- [DIRECTIONS FOR THIS TASK] Output the data between the lines holding "I will 1007,505." and "will (x=309, y=150).", inclusive, as a two-column CSV with the headers task and action, one row per task. Put each field in quotation marks and replace any line breaks in it with spaces.

- [SOURCE DATA]
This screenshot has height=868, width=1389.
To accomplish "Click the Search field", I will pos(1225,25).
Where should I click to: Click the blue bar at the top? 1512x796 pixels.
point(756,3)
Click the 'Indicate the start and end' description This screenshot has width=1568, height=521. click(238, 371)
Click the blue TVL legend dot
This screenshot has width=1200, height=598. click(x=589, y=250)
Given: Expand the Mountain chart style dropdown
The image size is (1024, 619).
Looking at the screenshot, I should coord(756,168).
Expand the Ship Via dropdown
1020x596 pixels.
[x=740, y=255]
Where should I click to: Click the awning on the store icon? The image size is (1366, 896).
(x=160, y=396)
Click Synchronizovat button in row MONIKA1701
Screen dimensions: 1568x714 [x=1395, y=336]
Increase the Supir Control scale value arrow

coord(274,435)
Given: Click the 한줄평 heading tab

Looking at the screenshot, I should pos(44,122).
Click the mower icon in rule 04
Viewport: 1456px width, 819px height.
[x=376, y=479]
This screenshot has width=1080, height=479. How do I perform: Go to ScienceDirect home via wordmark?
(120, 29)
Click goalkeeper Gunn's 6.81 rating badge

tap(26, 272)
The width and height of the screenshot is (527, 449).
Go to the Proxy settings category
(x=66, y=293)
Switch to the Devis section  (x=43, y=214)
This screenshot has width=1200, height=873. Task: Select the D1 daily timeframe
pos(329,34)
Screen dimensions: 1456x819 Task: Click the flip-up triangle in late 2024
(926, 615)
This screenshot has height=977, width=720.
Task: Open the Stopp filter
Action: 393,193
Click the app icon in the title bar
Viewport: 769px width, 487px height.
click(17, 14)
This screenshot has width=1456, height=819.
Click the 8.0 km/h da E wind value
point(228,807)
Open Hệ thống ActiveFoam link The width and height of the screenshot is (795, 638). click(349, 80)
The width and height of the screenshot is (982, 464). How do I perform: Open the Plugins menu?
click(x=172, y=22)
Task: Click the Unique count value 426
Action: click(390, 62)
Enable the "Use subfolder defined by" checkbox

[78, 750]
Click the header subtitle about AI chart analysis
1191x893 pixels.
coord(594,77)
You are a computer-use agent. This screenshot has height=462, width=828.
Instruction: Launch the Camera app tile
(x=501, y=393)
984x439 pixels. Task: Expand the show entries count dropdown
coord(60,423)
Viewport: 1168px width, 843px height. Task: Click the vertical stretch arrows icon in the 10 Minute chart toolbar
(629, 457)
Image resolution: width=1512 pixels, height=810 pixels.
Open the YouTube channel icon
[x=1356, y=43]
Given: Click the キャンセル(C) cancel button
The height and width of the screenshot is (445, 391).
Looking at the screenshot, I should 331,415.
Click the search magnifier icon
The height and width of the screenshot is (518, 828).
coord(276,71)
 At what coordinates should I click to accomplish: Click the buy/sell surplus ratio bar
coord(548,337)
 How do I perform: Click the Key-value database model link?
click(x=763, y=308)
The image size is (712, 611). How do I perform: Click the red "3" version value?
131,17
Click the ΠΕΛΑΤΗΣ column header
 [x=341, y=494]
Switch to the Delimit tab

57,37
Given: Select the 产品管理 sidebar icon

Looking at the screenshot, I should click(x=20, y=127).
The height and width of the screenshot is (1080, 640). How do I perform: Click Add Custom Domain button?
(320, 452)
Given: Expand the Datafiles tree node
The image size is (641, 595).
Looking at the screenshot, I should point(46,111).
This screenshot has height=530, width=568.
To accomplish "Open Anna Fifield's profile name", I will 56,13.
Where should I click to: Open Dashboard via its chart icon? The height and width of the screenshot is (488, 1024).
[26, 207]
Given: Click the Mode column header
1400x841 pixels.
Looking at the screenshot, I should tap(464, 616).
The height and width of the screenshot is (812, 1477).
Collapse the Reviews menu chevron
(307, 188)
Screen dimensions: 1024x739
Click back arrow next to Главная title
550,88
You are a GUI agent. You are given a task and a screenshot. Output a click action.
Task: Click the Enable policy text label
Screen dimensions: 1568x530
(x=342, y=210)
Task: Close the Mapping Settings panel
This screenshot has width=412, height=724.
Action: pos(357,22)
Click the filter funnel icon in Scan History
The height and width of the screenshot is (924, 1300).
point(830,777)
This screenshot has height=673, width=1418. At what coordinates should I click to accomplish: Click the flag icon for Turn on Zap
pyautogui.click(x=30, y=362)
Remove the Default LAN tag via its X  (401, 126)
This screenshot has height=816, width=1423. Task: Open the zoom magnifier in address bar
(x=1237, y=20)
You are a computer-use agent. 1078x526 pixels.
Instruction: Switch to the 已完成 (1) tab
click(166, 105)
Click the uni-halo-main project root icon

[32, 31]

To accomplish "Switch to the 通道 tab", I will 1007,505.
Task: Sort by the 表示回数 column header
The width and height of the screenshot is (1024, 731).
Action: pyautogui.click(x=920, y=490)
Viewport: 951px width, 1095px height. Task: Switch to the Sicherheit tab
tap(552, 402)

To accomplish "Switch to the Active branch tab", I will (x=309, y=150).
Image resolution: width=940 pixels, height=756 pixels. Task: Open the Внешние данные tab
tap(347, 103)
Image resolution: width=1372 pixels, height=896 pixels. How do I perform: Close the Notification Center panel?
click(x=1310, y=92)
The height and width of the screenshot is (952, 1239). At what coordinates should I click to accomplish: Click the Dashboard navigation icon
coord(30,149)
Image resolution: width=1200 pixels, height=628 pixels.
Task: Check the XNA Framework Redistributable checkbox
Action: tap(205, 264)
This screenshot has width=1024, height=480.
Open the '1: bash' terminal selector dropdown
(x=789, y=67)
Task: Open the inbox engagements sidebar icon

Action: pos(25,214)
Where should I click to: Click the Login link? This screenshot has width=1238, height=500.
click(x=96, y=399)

- [OUTPUT FOR THIS TASK]
task,action
"To accomplish ""Switch to the 通道 tab"",","I will 1007,505."
"Task: Sort by the 表示回数 column header The width and height of the screenshot is (1024, 731).","Action: pyautogui.click(x=920, y=490)"
"Viewport: 951px width, 1095px height. Task: Switch to the Sicherheit tab","tap(552, 402)"
"To accomplish ""Switch to the Active branch tab"",","I will (x=309, y=150)."